Founded in 2000, the Jonathan M. Tisch College of Citizenship and Public Service has had a short but vibrant history of providing students with opportunities to become engaged in their communities.
The Tisch Civic Engagement Fund (CEF) is one program in particular within the college that helps students implement their own ideas of what it means to be an active citizen.
The CEF provides funding and advising sessions to student−run active citizenship initiatives on campus, both locally and internationally. Students undertake these projects and complete them during the academic year, and priority is given to projects that help communities near the Tufts campuses.
"The program has two purposes. One is to address community identified needs — no group or individual is accepted without a community partner. The second part is that it is all about student learning, student development and student engagement," Program Coordinator Rachel Syzman said.
Each year, the program receives more than a dozen applications for consideration.
"The application process draws about 20 or so proposals, and we can fund up to $15,000, and that depends on the quality of the project, on how much the money is divided and how much money is requested," Student Programs Associate Kristen Feierabend said.
Syzman pointed out that the applications allow the CEF staff to get a sense of what the group and project dynamic will be before the initiative gets underway.
"The application process is unique," she said. "It forces you to delegate responsibility in that it has a reflection that each team member has to write in order to be accepted, which is great because then you get a real perspective of what the group is like and whether our goals line up."
Although students are often drawn to apply to the CEF by the promise of financial support, it is the personal advising sessions that each group or individual participates in three times a year that students most appreciate. These sessions provide students with an objective view of their projects, by identifying which aspects of the initiative can be implemented more effectively, according to senior Erik Antokal.
"I think [the CEF advisors] do a really good job in being constructively critical," Antokal said. "They have a unique way of telling you what the issues in your project are and what you can improve on in a way that's not condescending."
Antokal is the team coordinator for one of the CEF's 2012 projects, Health Horizons International.
This project — which was founded by two Tufts graduates in 2009 — works on public health projects in the Dominican Republic.
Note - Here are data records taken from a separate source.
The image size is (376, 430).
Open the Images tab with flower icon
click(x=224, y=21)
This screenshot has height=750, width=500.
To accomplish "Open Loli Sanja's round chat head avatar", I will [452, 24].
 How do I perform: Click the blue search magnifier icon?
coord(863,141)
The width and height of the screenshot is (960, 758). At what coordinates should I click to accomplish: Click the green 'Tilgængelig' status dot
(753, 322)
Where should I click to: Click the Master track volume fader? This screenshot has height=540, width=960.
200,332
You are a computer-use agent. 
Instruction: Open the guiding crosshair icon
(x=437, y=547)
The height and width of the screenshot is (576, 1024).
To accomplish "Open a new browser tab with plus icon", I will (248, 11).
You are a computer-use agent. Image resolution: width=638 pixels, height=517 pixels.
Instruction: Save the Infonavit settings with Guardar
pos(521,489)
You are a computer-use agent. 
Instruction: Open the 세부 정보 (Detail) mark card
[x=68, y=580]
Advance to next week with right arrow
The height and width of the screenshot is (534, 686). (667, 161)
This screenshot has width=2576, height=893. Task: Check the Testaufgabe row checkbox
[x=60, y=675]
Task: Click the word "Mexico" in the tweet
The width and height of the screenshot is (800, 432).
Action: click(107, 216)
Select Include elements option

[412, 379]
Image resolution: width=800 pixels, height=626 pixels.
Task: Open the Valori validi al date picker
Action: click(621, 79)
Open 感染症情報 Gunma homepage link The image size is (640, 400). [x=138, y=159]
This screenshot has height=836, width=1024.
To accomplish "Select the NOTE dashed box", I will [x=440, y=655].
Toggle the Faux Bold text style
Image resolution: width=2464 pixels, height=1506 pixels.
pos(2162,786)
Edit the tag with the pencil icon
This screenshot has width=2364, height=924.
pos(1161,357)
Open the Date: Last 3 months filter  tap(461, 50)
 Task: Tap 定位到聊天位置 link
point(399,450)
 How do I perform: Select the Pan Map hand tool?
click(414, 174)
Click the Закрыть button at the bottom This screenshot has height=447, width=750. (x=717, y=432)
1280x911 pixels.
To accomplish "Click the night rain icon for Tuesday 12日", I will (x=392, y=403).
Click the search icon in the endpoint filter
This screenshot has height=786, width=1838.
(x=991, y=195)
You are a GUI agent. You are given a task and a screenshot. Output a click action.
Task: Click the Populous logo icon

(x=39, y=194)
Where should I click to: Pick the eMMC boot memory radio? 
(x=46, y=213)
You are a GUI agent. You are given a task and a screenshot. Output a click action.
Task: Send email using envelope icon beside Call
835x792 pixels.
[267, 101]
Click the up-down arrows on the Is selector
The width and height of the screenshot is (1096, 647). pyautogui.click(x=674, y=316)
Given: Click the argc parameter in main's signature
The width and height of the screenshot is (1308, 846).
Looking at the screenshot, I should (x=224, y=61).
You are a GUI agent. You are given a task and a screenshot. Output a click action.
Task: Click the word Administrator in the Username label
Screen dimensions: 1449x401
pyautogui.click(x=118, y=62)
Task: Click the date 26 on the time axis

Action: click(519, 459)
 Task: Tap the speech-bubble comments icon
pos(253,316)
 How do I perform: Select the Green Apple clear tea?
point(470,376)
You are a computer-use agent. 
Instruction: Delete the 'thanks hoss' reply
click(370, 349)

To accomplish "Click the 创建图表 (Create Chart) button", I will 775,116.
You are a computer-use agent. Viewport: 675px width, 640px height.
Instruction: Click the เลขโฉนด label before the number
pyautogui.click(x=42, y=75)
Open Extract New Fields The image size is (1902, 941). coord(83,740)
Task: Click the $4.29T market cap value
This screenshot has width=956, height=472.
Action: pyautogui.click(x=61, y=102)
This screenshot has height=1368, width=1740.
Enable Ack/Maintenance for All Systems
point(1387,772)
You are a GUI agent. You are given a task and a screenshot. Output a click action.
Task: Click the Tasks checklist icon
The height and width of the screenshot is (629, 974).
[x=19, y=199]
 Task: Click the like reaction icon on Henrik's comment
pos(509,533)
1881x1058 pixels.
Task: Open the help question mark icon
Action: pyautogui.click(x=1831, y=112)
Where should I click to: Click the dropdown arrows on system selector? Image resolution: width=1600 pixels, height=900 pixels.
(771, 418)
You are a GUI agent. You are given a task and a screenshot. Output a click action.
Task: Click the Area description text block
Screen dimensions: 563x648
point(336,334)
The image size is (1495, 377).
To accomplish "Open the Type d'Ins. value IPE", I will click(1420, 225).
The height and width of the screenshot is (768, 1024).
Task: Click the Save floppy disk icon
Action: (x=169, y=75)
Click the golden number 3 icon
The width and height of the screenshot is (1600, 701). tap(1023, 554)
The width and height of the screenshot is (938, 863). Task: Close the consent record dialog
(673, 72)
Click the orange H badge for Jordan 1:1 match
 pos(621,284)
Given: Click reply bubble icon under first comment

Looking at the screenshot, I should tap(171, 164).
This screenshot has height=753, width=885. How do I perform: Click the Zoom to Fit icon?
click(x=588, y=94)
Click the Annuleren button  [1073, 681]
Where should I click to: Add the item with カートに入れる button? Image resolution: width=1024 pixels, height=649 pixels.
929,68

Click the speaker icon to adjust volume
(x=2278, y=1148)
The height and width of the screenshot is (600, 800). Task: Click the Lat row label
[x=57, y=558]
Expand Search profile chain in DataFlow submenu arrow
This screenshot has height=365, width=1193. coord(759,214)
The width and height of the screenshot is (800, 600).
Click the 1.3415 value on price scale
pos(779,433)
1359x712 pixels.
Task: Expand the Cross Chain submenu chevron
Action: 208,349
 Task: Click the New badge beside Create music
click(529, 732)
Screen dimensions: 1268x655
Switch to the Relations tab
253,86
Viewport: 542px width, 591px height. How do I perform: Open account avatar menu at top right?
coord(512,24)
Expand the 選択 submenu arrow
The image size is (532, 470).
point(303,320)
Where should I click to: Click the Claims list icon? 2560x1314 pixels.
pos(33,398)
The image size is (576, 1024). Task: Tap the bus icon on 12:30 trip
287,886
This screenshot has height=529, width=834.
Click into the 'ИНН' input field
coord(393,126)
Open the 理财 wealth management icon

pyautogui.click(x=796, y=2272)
Last year, they became a student group on campus.
The group took a trip to the Dominican Republic over winter break, where they used the PhotoVoice method — encouraging locals to take photos of relevant public health issues in the community — in order to bring to the forefront issues that might not otherwise come up in community conversations.
Along with the advising sessions and the convenience of funding, many of the students involved in CEF initiatives also said that the networking opportunities the CEF provides are great aspects of the program, according to Antokal.
"We realized they had great resources to connect us with, even beyond their own advising abilities," he said. "CIRCLE [Tufts' Center for Information and Research on Civic Learning] is another part of Tisch College that was super helpful."
Health Horizons International is not the only student project that has benefitted from the CEF's networking opportunities.
"One of the really valuable things that Tisch has offered us is people who are connected with the community," junior Alec Howard said.
"They really have an understanding of the organizations that are around and they saved us a lot of time in terms of having to work this out independently," he added.
Howard, along with junior Gustav Vik, headed the Community Outreach through Microfinance (COM) initiative, another one of the projects taken on by the CEF this year. This project helps immigrants in the local community attain American citizenship. To do so, they work to provide microloans in order to help them with the application fees and hold comprehensive citizenship classes.
"That cause really hit home for me because I come from an immigrant family," Vik said.
CEF also funds projects that help bring various initiatives together on campus, such as the Undergraduate Global Health Network (GHN), founded by seniors Mary Bruynell and Dahlia Norry.
"In my experience, in being interested in global health at Tufts, I found there wasn't a specific path that you could take in this field," Bruynell said. "There are a lot of opportunities but no one ever really explains what all those opportunities are."
This desire to make global health opportunities on campus known to students resulted in the GHN, a lecture series that brings together the various global health initiatives on campus in order to create a sense of unity.
The GHN is also developing a website that will soon showcase all the global health opportunities Tufts has to offer.
Bruynell said that the CEF's unique advising sessions have been vital in establishing the GHN.
"Because [Norry] and I are starting the club from scratch, it's really great for us to have mentors and advisors," she said. "They definitely ask you to plan out more, and that's helpful."
Regardless of the initiative, students agree that CEF provides an excellent array of resources to help get their projects off the ground and running successfully.
"Overall, I think it's really great that there's access to funding like this, where students can go and, if they have an idea, they can pursue it with the guidance of seasoned professionals at Tufts," Howard said.